Stated goal:
Find every line in the rows below that contains the word "with" and copy each one. Match case exactly.

Records:
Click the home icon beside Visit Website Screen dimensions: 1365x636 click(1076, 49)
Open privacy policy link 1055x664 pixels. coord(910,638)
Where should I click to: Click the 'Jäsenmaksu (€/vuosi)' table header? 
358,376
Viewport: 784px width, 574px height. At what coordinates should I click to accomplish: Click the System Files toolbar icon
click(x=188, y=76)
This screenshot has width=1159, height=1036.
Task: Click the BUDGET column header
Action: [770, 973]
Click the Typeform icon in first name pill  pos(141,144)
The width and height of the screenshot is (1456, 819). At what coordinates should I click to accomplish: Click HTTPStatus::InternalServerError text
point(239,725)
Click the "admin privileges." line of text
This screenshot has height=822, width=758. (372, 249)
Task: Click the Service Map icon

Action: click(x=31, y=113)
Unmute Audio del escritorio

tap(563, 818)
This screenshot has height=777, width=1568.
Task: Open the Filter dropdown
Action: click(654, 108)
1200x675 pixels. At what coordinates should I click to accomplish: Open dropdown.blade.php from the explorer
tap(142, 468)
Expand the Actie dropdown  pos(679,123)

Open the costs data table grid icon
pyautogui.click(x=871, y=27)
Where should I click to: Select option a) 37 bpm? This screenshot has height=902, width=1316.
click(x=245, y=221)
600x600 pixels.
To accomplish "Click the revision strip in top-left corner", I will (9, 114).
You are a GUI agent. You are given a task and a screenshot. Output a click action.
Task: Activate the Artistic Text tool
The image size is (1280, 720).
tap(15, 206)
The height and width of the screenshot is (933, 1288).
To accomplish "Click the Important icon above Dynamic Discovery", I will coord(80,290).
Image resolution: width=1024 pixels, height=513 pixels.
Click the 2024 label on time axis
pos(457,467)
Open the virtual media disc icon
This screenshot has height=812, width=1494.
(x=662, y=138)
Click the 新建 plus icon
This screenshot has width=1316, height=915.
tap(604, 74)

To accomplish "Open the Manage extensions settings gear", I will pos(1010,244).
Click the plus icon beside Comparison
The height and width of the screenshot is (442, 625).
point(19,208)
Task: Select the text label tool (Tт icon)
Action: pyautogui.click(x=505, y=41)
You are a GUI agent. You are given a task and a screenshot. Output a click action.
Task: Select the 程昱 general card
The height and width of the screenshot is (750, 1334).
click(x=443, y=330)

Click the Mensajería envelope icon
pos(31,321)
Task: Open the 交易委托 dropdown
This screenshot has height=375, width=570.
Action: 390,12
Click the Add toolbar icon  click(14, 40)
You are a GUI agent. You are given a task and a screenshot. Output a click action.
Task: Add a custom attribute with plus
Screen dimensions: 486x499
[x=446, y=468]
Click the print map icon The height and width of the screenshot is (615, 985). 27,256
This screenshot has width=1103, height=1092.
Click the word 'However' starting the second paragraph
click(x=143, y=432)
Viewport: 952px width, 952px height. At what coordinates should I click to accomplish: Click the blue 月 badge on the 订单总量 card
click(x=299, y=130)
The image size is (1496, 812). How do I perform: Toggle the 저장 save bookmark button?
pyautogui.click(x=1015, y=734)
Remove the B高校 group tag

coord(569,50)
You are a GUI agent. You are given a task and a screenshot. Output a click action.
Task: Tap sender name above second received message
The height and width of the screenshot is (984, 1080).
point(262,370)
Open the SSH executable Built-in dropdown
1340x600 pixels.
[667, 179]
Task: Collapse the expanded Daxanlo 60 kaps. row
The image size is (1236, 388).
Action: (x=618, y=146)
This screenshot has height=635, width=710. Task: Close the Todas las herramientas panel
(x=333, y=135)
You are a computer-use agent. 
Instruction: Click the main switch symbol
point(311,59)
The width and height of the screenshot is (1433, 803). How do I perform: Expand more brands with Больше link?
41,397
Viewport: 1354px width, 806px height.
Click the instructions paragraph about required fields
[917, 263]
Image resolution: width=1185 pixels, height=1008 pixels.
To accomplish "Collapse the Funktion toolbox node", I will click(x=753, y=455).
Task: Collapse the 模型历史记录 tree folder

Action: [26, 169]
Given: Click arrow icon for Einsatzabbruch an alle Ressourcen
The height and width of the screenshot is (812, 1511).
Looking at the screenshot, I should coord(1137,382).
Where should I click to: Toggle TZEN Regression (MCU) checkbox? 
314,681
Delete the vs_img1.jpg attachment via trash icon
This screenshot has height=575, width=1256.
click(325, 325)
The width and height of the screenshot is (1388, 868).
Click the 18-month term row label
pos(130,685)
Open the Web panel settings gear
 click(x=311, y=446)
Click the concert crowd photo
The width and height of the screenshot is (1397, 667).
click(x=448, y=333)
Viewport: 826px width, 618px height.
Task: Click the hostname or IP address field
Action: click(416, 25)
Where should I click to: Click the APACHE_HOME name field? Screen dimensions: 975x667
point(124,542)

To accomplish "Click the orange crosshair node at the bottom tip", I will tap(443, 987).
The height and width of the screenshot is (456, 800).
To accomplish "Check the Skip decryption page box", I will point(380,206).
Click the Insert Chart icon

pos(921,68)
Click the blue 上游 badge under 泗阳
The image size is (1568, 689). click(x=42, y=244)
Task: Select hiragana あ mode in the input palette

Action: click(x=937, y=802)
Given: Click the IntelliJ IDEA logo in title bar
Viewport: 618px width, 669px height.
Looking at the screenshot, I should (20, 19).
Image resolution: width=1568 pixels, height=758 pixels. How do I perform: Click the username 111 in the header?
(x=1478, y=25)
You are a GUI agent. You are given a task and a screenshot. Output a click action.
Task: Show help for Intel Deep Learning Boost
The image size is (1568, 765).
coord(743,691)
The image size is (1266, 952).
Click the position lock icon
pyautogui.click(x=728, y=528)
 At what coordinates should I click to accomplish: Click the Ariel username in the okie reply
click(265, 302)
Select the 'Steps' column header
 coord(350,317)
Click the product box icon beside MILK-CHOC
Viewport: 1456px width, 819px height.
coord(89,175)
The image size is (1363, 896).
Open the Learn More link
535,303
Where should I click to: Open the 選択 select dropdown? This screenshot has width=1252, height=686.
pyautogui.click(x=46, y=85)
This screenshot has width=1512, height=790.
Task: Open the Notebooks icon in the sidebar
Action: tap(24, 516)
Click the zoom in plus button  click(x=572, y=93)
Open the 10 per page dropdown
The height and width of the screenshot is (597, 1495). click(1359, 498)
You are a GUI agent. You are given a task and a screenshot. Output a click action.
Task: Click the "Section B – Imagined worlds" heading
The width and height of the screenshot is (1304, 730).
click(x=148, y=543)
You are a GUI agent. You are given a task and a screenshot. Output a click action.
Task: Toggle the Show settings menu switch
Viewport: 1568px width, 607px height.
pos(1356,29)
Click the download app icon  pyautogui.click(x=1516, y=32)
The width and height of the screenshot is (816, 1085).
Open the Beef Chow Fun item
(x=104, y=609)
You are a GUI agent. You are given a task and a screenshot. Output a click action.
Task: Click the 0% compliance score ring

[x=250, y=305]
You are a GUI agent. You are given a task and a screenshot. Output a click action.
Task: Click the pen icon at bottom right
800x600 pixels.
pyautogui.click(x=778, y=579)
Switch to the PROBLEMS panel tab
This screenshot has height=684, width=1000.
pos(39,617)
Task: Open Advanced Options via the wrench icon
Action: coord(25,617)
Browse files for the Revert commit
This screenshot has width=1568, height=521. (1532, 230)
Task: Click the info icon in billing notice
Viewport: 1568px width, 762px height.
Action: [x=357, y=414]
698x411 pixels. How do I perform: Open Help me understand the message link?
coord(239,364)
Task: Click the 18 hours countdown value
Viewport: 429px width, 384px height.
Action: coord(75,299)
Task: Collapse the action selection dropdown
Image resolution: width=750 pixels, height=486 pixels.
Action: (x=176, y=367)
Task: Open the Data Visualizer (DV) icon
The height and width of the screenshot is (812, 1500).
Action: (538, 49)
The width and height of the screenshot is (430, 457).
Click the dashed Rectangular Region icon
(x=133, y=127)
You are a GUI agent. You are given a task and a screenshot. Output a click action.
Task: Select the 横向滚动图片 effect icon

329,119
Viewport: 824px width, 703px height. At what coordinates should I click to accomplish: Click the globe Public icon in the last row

Solved exercise:
Task: Add a custom attribute with plus
The width and height of the screenshot is (1433, 803). How do I perform: Expand more brands with Больше link?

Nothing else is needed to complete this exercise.